Visited the ship in north wales with @woopashoopaa @vulex and @telf. great looking ship with some good graffitti. Lots of barbed wire and fences around the ship but managed to get to the ship but then we heard " your not supposed to be here" by the secca guy coming from his cabin. Did manage to get some pictures was a nice leisurely look around and nice scenery to be had.on with my history and pics....

On August 10th, 1979, a former Sealink passenger ferry called “The Duke of Lancaster" was beached at Llanerch-y-Mor in North Wales with the intention of turning it into a floating leisure and retail complex called The Fun Ship but the project never achieved it’s full potential due to many long running legal disputes with the local council.
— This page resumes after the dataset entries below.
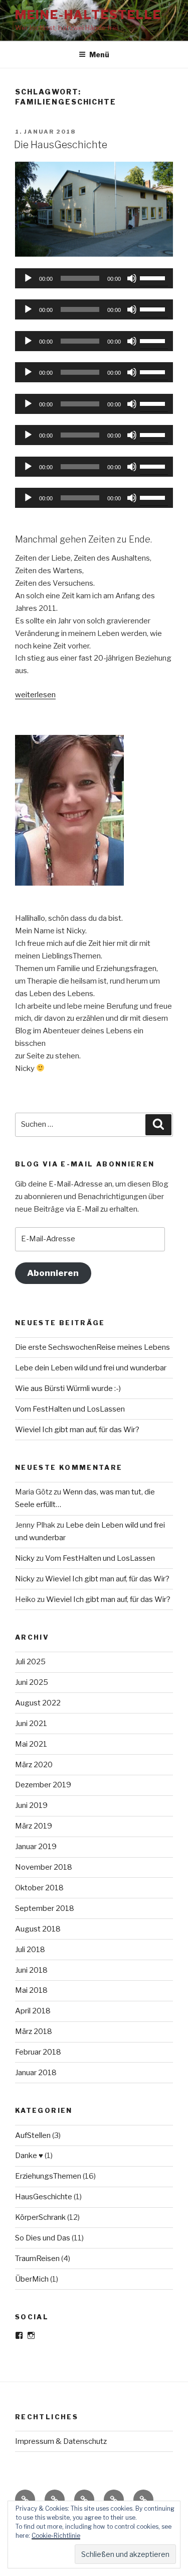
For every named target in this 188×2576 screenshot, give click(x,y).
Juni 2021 (31, 1723)
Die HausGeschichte (60, 145)
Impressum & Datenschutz (61, 2441)
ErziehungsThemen (48, 2176)
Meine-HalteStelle (88, 15)
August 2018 (38, 1929)
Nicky (25, 1558)
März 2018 (33, 2031)
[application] (94, 278)
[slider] (154, 277)
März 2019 (33, 1826)
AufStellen (33, 2135)
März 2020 (34, 1764)
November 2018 (43, 1867)
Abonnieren (53, 1273)
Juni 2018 (31, 1970)
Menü (99, 54)
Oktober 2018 (39, 1887)
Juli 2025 (30, 1661)
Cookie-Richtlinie (56, 2535)
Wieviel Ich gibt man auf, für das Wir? (77, 1429)
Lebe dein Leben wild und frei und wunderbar (90, 1367)
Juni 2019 (31, 1805)
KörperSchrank (40, 2217)
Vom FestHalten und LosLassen (70, 1409)
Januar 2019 (36, 1846)
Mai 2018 (31, 1990)
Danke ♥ (29, 2155)
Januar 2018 (36, 2072)
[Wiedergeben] (28, 278)
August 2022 (38, 1702)
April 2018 (33, 2010)
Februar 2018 (38, 2052)
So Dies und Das (42, 2237)
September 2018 (44, 1908)
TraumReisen (37, 2258)
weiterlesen (35, 694)
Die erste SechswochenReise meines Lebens (92, 1347)
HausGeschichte (43, 2196)
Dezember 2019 (43, 1784)
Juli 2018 (30, 1949)
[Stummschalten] (132, 278)
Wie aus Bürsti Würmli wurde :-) (68, 1388)
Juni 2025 (31, 1682)
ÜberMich (32, 2279)
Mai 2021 (31, 1744)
Make no bones about it, until it was converted into a car ferry she was one of the finest vessels afloat at the time. The first class quarters in the late fifties and early sixties were the best around, silver service restaurants, state rooms and luxurious cabins. In fact, the facilities and the accommodation on board Lancaster were so good she was frequently taken out of her usual ferry service and used as a cruise liner with frequent annual cruises around Scotland, Scandinavia and the Mediterranean.


----------



## smiler (Nov 8, 2015)

You Nailed That, I loved it, Thanks


----------



## Telf. (Nov 8, 2015)

Brilliant set there Lavino, it was a good day out. :yes:


----------



## Lavino (Nov 9, 2015)

Telf. said:


> Brilliant set there Lavino, it was a good day out. :yes:



It certainly was a good day. Wouldn't have minded getting onboard for a closer look. Tho I think that might prove a little tricky...


----------



## mockney reject (Nov 9, 2015)

Thats pretty awesome, they love a bit of razor wire I see lol


----------



## Lavino (Nov 9, 2015)

Not very clever these Welsh lol just need to go when the tides out


----------



## flyboys90 (Nov 9, 2015)

Great photography,thanks for sharing.


----------



## UrbanX (Nov 10, 2015)

Nice one! Certainly a bit different!


----------



## The Wombat (Nov 10, 2015)

Everyone seems to get busted here
nice set of shots


----------



## Sshhhh... (Nov 14, 2015)

I have viewed this from the footpath only as the security man clocked us, very impressive indeed


----------



## Telf. (Nov 14, 2015)

Sshhhh... said:


> I have viewed this from the footpath only as the security man clocked us, very impressive indeed



I think he was catching some sleep until we got nr his caravan, tbh I thought the caravan was empty at first. Lol


----------



## fluffy5518 (Nov 15, 2015)

Telf. said:


> I think he was catching some sleep until we got nr his caravan, tbh I thought the caravan was empty at first. Lol



Thought you said 'catching some SHEEP' at first glance !! Another potentially entertaining evening ruined ..... !
Good report mate !! Remember really bad stories of this location a few years back reguarding 'security' !!


----------



## Cowieb (Nov 19, 2015)

Very interesting love the artwork lol


----------